Kedua Sumber Daya Manusia (SDM), pada setiap Daerah tentu tidak pernah sama, lemahnya kemampuan ilmu pengetahuan tentang lingkungan, lembaga yang bergerak dibidang lingkungan juga lumpuh, pengawasan dari pihak yang berkompeten juga melemah maka lingkungan yang seharusnya menjadi sahabat manusia berubah yang akan terus menjadi objek untuk mengumpulkan kekayaan individu, terkadang juga aparat sebagai alat penegak hukum upaya kekerasan sangat ampuh guna mengakhiri kelompok atau lembaga yang selalu menyuarakan pentingnya menjaga lingkungan. Contoh kasus 4 (empat) pejabat pemerintah Daerah di Kabupaten Aceh Tenggara pada tahun 2013 terlibat praktik membengkengi perambahan hutan.
Ketiga Penganguran dan kemiskinan untuk mendukung peningkatan kesejahteraan pertumbuhan ekonomi masyarakat, sering menimbulkan dampak yang tidak terduga terhadap lingkungan sosial, dengan menggali dan mengeksplorasi sering kali tidak memperdulikan lingkungan, sehingga menimbulkan masalah baru pada lingkungan. Pertumbuhan ekonomi akan berdampak pada degradasi lingkungan karena disebabkan yang pertama kapasitas lingkungan yang terbatas dan yang kedua keterbatasan sumber daya alam yang tidak bisa diperbaharui.

**BARIS DATA:**
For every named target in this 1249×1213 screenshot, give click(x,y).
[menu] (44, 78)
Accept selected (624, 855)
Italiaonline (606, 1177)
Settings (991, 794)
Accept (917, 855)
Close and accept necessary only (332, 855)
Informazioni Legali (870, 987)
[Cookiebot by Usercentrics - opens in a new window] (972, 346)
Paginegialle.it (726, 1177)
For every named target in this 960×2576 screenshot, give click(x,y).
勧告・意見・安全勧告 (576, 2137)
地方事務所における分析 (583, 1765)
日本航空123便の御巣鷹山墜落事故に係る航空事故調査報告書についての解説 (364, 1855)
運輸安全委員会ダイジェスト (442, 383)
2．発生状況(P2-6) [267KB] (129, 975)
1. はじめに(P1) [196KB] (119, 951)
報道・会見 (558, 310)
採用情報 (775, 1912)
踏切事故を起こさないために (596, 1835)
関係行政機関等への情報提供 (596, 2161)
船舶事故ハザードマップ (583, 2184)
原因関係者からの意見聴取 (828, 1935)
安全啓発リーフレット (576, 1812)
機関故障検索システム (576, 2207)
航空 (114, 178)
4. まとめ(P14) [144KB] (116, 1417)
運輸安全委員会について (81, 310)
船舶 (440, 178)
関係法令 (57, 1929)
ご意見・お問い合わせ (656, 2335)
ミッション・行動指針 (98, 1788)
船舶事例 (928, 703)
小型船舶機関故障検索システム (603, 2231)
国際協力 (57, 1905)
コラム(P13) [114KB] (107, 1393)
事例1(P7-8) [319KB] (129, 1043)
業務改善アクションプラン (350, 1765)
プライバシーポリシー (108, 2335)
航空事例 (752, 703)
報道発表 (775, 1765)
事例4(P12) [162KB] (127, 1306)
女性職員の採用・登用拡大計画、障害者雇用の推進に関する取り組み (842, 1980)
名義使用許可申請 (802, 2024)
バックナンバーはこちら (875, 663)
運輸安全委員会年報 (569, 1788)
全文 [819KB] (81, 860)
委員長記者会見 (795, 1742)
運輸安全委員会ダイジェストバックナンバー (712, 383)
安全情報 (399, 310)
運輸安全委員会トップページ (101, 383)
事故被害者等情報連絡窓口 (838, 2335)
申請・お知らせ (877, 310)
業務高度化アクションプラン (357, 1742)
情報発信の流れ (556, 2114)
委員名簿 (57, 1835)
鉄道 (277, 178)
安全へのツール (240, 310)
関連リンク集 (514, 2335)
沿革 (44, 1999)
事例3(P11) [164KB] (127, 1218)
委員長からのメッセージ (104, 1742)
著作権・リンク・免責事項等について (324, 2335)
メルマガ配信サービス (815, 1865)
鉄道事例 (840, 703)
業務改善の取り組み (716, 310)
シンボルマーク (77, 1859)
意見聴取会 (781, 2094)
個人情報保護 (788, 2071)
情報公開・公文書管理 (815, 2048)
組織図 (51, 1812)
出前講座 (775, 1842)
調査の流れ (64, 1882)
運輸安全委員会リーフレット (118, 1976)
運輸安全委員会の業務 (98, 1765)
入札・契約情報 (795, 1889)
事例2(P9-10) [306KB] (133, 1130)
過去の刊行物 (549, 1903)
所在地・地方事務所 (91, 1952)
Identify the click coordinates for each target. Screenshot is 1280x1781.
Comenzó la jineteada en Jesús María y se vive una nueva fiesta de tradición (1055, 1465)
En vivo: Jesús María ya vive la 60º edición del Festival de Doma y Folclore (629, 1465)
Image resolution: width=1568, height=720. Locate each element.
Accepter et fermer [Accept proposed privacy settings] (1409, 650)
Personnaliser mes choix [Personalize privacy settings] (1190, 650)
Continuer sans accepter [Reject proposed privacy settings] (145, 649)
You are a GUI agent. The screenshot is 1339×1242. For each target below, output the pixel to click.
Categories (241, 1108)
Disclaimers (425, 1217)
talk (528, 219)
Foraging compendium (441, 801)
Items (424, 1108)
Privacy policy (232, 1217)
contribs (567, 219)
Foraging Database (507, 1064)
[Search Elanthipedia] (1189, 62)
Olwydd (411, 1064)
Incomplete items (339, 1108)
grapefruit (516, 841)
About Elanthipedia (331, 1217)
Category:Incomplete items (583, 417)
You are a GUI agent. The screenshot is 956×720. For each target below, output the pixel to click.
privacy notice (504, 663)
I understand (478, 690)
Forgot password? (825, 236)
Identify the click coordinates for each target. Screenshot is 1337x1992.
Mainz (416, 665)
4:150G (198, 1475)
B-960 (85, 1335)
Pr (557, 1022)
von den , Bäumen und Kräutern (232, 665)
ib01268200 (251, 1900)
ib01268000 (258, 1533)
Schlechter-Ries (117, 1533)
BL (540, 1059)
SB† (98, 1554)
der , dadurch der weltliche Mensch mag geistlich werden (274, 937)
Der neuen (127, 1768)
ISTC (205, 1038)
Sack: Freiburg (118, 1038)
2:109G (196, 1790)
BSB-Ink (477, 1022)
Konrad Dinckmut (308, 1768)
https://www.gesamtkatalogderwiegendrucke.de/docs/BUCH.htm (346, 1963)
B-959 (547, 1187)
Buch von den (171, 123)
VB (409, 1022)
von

**KETENTUAN LATIHAN:**
a: Ringkas kutipan tentang masalah lingkungan itu dalam dua kalimat.
b: Salin kata demi kata bagian kutipan tentang masalah lingkungan itu, mulai dari "Ketiga Penganguran dan" sampai "tidak bisa diperbaharui.".
Baris-baris data ini diambil dari sumber lain.

**LATIHAN SELESAI:**
a: Karena SDM tiap daerah berbeda, pengetahuan tentang lingkungan lemah, lembaga di bidang lingkungan lumpuh, dan pengawasan melemah, lingkungan terus dijadikan objek untuk mengumpulkan kekayaan individu, seperti pada kasus empat pejabat pemerintah daerah di Kabupaten Aceh Tenggara yang pada tahun 2013 terlibat dalam praktik terkait perambahan hutan. Upaya menangani pengangguran dan kemiskinan demi kesejahteraan sering menggali dan mengeksplorasi tanpa peduli lingkungan, dan pertumbuhan ekonomi berdampak pada degradasi lingkungan karena kapasitas lingkungan terbatas serta sumber daya alam yang tidak bisa diperbarui juga terbatas.

b:
Ketiga Penganguran dan kemiskinan untuk mendukung peningkatan kesejahteraan pertumbuhan ekonomi masyarakat, sering menimbulkan dampak yang tidak terduga terhadap lingkungan sosial, dengan menggali dan mengeksplorasi sering kali tidak memperdulikan lingkungan, sehingga menimbulkan masalah baru pada lingkungan. Pertumbuhan ekonomi akan berdampak pada degradasi lingkungan karena disebabkan yang pertama kapasitas lingkungan yang terbatas dan yang kedua keterbatasan sumber daya alam yang tidak bisa diperbaharui.